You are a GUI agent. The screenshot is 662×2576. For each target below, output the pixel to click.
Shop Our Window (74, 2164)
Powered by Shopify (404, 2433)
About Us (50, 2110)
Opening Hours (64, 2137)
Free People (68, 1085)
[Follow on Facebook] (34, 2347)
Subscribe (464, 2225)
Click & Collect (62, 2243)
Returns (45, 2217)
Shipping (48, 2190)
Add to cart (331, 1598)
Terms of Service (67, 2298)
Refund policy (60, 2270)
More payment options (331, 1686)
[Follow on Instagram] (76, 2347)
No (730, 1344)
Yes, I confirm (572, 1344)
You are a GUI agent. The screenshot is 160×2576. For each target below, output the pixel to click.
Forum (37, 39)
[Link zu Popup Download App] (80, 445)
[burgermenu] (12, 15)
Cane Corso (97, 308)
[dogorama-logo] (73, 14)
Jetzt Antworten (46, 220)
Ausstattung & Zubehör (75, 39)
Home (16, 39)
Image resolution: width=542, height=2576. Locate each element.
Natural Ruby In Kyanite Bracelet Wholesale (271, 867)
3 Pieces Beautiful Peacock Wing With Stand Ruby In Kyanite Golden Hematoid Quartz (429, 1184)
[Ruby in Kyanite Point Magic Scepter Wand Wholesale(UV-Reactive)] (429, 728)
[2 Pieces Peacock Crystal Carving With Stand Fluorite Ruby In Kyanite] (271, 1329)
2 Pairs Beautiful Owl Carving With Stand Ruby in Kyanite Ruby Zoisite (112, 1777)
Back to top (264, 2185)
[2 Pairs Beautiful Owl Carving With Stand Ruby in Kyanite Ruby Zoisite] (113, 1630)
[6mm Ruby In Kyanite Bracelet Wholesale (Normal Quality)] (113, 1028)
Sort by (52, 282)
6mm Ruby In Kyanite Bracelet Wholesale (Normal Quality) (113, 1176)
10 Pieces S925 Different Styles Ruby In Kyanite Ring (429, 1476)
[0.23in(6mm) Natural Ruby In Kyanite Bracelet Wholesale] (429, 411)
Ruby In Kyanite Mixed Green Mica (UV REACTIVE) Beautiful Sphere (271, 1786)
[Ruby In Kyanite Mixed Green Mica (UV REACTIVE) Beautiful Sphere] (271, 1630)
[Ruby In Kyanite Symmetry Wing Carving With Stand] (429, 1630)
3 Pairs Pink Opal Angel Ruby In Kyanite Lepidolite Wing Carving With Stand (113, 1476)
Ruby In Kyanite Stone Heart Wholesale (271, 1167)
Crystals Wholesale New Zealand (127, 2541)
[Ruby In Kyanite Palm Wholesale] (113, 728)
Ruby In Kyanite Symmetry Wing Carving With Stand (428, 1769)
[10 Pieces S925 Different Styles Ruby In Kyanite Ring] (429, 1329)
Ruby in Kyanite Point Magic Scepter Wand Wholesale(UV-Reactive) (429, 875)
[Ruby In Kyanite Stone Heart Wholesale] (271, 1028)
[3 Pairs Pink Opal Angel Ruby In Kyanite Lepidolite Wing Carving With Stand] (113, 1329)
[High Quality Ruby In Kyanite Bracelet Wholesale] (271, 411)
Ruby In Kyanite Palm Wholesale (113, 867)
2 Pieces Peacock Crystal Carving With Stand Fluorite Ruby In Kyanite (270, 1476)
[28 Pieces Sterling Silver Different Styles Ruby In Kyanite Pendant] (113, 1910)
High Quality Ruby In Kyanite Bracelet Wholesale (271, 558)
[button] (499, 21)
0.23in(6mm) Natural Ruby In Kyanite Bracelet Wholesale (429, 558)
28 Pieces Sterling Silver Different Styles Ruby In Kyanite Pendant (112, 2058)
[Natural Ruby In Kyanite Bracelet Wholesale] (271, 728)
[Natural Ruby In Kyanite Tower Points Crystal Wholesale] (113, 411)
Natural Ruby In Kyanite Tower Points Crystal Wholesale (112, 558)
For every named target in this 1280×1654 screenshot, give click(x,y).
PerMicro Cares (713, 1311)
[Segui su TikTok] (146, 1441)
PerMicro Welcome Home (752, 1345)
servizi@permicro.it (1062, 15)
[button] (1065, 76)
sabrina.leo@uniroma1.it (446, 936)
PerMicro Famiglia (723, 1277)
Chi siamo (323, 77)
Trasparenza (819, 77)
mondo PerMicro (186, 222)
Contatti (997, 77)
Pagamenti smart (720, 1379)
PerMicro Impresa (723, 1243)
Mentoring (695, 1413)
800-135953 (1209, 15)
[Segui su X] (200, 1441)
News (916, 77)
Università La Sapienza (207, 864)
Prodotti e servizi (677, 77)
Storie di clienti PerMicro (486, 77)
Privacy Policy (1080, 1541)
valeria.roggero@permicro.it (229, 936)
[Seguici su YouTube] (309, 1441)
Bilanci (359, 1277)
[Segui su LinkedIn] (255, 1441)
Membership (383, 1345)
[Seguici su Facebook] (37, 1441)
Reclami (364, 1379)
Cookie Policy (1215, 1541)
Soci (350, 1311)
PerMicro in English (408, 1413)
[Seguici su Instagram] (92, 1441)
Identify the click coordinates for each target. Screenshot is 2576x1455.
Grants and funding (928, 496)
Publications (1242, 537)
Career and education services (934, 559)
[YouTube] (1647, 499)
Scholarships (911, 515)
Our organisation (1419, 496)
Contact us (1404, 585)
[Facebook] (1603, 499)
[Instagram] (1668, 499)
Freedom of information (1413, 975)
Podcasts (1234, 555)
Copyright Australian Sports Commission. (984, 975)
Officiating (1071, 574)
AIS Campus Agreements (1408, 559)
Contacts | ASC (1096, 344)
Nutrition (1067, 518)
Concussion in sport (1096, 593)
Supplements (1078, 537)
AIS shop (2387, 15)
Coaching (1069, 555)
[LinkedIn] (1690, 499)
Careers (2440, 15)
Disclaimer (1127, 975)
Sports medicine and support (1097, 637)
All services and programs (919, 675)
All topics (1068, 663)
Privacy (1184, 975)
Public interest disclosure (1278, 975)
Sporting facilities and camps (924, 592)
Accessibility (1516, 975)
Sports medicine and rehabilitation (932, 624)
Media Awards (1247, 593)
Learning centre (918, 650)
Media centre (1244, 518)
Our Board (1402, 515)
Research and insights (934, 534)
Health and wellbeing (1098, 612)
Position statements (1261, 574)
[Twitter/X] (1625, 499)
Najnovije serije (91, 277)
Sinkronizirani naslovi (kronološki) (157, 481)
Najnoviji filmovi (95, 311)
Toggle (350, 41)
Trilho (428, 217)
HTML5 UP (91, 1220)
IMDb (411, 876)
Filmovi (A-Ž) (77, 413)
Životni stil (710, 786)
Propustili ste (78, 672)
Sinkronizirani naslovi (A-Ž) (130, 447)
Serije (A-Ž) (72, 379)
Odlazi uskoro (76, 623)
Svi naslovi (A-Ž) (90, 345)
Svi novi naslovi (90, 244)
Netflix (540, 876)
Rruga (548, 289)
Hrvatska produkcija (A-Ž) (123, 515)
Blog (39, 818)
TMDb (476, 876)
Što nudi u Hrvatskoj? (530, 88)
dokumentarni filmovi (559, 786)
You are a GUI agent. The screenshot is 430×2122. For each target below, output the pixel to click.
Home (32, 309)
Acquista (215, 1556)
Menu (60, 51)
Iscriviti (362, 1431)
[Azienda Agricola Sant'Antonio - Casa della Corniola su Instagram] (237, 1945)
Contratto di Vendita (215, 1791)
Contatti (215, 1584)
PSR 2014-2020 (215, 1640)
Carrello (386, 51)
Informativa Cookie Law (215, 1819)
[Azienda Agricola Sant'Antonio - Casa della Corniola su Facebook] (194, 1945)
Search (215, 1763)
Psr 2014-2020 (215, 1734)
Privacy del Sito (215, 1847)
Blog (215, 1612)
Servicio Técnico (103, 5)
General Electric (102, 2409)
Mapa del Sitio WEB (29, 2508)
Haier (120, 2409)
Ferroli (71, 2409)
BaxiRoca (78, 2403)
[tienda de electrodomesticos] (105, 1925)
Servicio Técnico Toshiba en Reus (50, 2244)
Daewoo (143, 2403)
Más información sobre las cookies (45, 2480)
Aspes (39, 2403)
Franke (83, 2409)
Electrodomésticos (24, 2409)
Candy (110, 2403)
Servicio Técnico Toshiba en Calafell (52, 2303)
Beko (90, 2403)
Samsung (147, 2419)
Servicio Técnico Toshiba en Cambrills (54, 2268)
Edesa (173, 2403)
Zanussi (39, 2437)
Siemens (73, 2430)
━━━━━━━━━━
*Exercise directions*.
Of all the entries above, output exactly the lines between the one holding "Sports medicine and rehabilitation (932, 624)" and the one holding "Search (215, 1763)", inclusive.

*Solution*.
Sports medicine and rehabilitation (932, 624)
Media Awards (1247, 593)
Learning centre (918, 650)
Media centre (1244, 518)
Our Board (1402, 515)
Research and insights (934, 534)
Health and wellbeing (1098, 612)
Position statements (1261, 574)
[Twitter/X] (1625, 499)
Najnovije serije (91, 277)
Sinkronizirani naslovi (kronološki) (157, 481)
Najnoviji filmovi (95, 311)
Toggle (350, 41)
Trilho (428, 217)
HTML5 UP (91, 1220)
IMDb (411, 876)
Filmovi (A-Ž) (77, 413)
Životni stil (710, 786)
Propustili ste (78, 672)
Sinkronizirani naslovi (A-Ž) (130, 447)
Serije (A-Ž) (72, 379)
Odlazi uskoro (76, 623)
Svi naslovi (A-Ž) (90, 345)
Svi novi naslovi (90, 244)
Netflix (540, 876)
Rruga (548, 289)
Hrvatska produkcija (A-Ž) (123, 515)
Blog (39, 818)
TMDb (476, 876)
Što nudi u Hrvatskoj? (530, 88)
dokumentarni filmovi (559, 786)
You are a GUI agent. The screenshot is 430×2122. For each target below, output the pixel to click.
Home (32, 309)
Acquista (215, 1556)
Menu (60, 51)
Iscriviti (362, 1431)
[Azienda Agricola Sant'Antonio - Casa della Corniola su Instagram] (237, 1945)
Contratto di Vendita (215, 1791)
Contatti (215, 1584)
PSR 2014-2020 (215, 1640)
Carrello (386, 51)
Informativa Cookie Law (215, 1819)
[Azienda Agricola Sant'Antonio - Casa della Corniola su Facebook] (194, 1945)
Search (215, 1763)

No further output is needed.